**WHAT YOU ARE ASKED TO DO:** What is the number of lines in the data below that contain "preview"? Reply with the number only.

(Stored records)
=======

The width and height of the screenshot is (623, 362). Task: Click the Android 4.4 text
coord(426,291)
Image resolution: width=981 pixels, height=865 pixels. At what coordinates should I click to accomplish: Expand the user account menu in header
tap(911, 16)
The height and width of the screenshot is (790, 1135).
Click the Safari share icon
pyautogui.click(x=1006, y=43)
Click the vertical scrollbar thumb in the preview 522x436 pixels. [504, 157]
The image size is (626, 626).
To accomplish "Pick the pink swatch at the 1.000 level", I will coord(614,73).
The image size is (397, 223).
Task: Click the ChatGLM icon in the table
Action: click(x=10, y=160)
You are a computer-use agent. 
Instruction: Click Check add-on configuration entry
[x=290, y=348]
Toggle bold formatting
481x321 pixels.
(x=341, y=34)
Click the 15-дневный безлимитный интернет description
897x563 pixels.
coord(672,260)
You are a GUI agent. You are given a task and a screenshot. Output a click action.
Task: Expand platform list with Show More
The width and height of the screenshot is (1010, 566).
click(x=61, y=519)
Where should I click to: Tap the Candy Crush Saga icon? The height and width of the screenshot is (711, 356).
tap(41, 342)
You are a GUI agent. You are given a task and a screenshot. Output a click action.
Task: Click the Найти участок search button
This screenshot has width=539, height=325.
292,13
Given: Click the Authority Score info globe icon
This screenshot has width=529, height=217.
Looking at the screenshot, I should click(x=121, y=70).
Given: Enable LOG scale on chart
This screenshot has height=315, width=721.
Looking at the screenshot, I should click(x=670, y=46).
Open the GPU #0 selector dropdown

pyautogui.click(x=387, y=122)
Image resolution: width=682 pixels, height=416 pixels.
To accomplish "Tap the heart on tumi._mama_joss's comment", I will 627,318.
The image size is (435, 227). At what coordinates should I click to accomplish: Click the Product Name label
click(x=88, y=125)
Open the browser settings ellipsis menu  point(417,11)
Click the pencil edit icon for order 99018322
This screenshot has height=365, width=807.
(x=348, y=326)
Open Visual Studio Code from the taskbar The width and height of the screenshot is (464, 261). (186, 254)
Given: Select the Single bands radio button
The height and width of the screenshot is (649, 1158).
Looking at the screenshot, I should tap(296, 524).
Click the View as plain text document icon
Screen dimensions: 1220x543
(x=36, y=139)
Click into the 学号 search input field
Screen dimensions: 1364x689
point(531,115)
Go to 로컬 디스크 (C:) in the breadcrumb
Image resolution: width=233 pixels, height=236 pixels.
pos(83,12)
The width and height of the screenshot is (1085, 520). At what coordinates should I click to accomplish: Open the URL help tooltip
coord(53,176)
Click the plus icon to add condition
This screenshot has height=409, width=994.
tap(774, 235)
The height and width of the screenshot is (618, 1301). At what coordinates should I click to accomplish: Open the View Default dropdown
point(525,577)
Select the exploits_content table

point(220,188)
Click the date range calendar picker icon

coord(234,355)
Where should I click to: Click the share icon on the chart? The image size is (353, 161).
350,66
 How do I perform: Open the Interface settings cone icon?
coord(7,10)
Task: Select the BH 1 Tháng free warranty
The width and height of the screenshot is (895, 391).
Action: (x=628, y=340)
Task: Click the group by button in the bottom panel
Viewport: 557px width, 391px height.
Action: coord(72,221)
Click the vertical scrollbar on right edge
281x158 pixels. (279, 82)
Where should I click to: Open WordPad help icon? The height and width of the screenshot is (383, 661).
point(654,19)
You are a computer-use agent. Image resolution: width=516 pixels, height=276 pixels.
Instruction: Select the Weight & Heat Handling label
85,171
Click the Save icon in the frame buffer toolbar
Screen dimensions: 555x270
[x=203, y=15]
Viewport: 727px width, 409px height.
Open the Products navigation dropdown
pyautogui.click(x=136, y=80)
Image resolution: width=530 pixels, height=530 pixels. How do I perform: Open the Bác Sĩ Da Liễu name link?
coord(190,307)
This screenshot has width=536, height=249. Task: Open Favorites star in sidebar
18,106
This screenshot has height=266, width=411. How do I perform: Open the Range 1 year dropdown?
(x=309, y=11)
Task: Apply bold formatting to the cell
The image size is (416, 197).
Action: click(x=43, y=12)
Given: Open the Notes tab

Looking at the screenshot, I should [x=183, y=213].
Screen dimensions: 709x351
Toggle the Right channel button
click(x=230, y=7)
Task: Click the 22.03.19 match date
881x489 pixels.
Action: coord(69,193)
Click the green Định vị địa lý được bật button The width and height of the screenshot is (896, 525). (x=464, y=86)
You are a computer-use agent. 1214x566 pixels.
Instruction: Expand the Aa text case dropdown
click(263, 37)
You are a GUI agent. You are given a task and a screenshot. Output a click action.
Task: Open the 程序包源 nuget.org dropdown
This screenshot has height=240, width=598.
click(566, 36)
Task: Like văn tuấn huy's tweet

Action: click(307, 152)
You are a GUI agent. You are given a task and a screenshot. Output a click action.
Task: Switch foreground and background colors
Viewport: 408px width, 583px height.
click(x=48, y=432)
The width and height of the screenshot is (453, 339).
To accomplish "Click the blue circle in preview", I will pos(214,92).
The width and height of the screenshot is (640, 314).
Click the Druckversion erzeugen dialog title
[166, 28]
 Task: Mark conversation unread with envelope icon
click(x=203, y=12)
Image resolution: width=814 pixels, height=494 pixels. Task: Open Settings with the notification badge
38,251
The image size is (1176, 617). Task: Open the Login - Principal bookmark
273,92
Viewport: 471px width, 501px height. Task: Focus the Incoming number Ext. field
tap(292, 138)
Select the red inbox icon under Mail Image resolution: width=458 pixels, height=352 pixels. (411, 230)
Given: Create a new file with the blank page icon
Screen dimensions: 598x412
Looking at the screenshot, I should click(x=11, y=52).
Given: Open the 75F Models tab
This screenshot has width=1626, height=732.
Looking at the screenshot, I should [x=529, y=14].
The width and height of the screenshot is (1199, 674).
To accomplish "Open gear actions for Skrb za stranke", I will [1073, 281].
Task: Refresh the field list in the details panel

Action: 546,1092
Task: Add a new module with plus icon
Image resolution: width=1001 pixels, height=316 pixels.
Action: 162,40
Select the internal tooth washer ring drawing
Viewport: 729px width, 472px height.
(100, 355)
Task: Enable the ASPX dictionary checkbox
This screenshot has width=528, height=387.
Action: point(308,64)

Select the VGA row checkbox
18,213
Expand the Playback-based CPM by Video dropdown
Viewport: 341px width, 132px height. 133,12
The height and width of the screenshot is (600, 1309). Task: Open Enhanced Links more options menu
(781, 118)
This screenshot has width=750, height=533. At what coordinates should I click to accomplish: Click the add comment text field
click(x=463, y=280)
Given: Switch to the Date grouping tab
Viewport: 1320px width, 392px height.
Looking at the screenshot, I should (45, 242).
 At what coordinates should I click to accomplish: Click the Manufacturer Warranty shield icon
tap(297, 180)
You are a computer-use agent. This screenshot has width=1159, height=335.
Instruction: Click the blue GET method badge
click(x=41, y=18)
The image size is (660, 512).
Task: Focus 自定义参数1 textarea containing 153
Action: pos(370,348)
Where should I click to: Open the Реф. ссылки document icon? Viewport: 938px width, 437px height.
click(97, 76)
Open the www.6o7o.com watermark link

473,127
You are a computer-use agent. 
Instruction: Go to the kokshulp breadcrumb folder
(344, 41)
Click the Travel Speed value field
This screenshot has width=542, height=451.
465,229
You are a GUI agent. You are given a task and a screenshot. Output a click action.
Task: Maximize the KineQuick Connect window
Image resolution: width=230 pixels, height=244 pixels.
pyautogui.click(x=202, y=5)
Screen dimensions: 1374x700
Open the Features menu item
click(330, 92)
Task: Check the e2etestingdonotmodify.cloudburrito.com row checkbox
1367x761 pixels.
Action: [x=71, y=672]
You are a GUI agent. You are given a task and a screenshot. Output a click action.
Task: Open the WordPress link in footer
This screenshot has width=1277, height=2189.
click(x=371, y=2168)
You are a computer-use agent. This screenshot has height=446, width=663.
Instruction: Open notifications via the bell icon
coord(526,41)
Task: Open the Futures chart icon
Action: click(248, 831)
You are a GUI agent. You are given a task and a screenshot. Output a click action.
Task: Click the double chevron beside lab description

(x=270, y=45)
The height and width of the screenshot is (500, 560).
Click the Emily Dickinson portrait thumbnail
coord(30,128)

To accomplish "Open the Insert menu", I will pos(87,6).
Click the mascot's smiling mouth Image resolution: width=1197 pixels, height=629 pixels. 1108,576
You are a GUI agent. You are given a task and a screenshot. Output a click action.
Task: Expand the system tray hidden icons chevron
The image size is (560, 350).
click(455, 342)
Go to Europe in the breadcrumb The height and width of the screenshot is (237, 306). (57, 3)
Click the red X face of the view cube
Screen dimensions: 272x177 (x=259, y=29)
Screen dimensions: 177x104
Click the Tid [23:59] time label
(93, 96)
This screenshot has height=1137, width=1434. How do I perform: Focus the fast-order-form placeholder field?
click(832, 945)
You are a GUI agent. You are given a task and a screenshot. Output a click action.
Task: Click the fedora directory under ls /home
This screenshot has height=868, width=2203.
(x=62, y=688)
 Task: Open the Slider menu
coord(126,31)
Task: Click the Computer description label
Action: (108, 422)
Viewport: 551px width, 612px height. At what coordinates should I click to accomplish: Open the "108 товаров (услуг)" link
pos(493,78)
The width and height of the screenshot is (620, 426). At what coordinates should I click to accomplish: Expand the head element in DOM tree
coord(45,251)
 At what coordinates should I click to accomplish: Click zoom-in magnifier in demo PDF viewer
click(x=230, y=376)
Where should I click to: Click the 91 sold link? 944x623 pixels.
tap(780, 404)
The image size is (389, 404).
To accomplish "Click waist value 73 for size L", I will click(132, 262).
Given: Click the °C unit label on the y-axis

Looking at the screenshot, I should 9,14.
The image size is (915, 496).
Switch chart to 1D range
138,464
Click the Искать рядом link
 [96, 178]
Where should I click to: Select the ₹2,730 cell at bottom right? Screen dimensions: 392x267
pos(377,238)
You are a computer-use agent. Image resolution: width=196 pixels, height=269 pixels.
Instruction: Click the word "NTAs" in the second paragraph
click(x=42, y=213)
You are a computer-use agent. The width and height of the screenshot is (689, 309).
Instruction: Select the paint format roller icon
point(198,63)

=======

**EXERCISE OUTPUT:** 2